### Task goal:
Write the lines from the line with "Screen dimensions: 500x500" up to and including the line with "click(167, 464)" as a Markdown table with the columns Number and Line. Skip blank lines and leave the pictures out.

── Listed entries ──

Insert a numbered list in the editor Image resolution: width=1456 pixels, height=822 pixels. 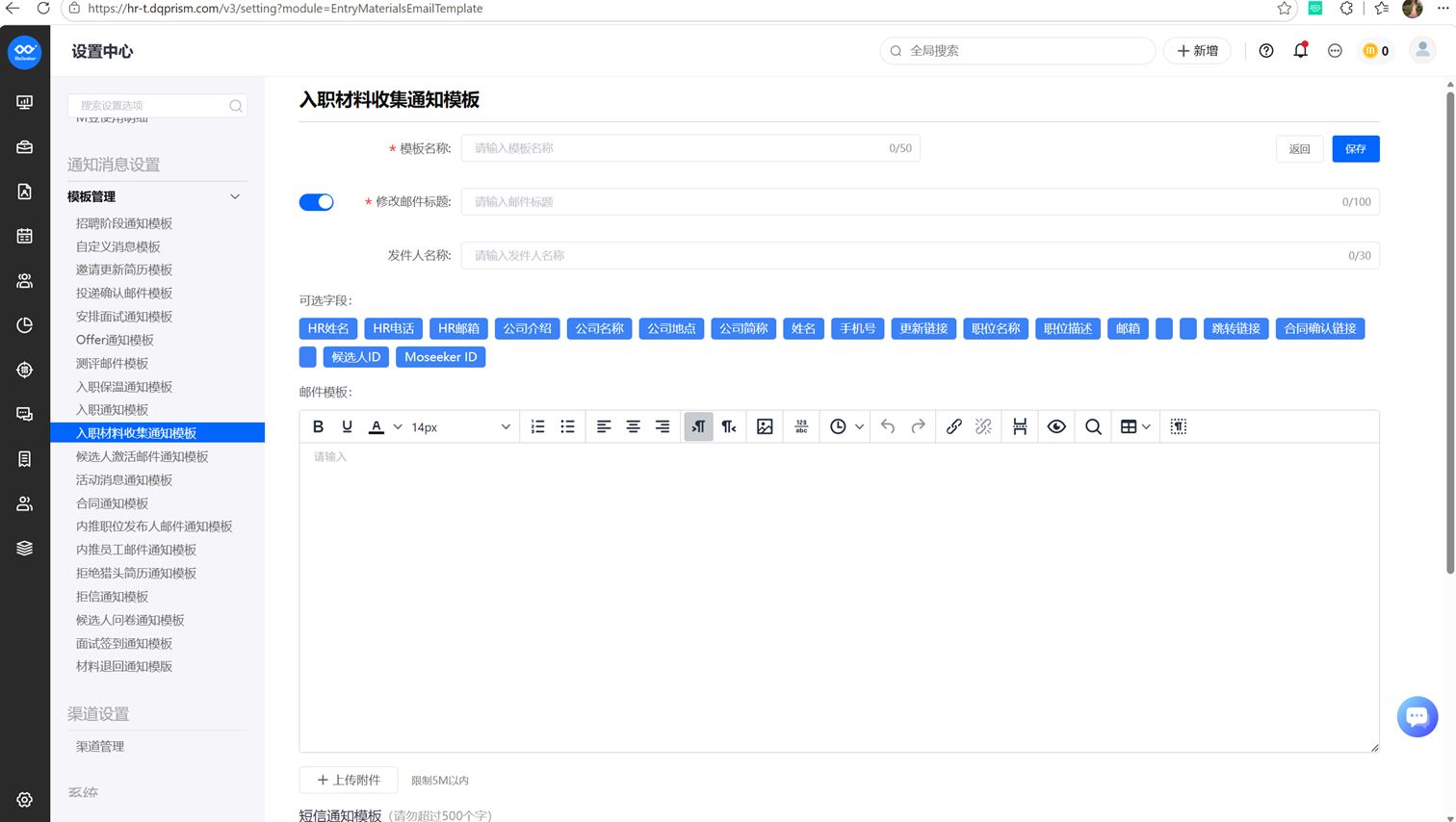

───
── Listed entries ──

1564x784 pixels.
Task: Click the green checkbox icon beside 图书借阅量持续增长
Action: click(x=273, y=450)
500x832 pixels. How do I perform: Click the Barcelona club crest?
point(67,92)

───
── Listed entries ──

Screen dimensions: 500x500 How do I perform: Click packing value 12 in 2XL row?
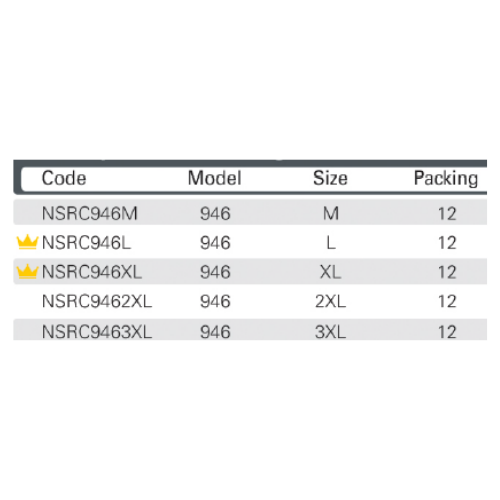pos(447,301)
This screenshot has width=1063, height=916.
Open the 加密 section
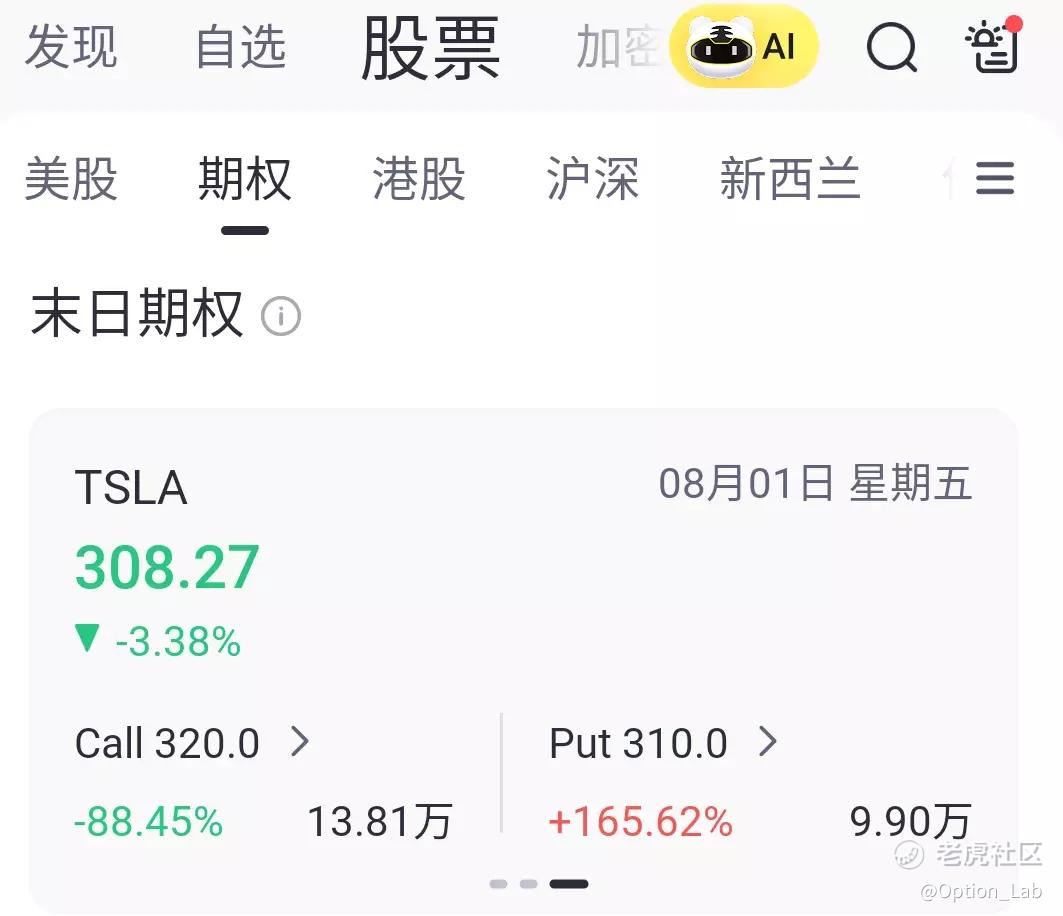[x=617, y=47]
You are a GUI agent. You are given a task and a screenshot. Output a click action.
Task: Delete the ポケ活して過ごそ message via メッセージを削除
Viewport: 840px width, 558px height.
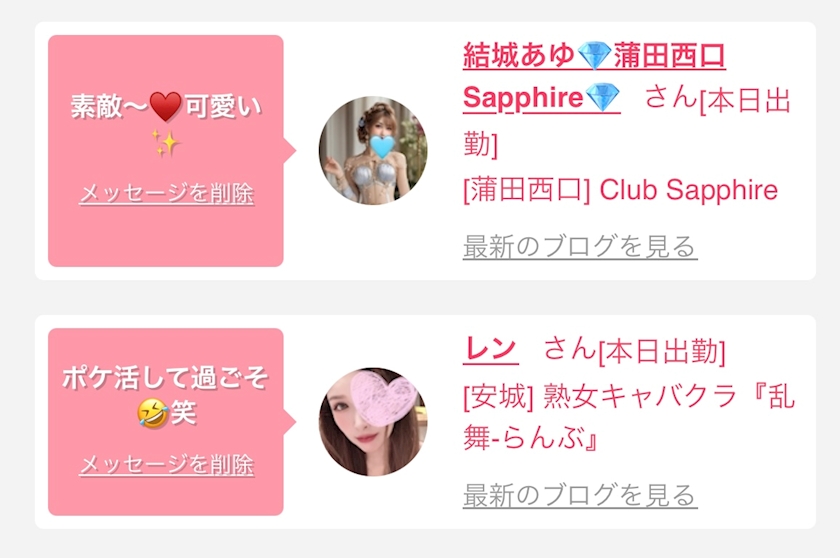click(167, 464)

───

### Task solution:
| Number | Line |
|---|---|
| 1 | Screen dimensions: 500x500 How do I perform: Click packing value 12 in 2XL row? |
| 2 | pos(447,301) |
| 3 | This screenshot has width=1063, height=916. |
| 4 | Open the 加密 section |
| 5 | [x=617, y=47] |
| 6 | You are a GUI agent. You are given a task and a screenshot. Output a click action. |
| 7 | Task: Delete the ポケ活して過ごそ message via メッセージを削除 |
| 8 | Viewport: 840px width, 558px height. |
| 9 | click(167, 464) |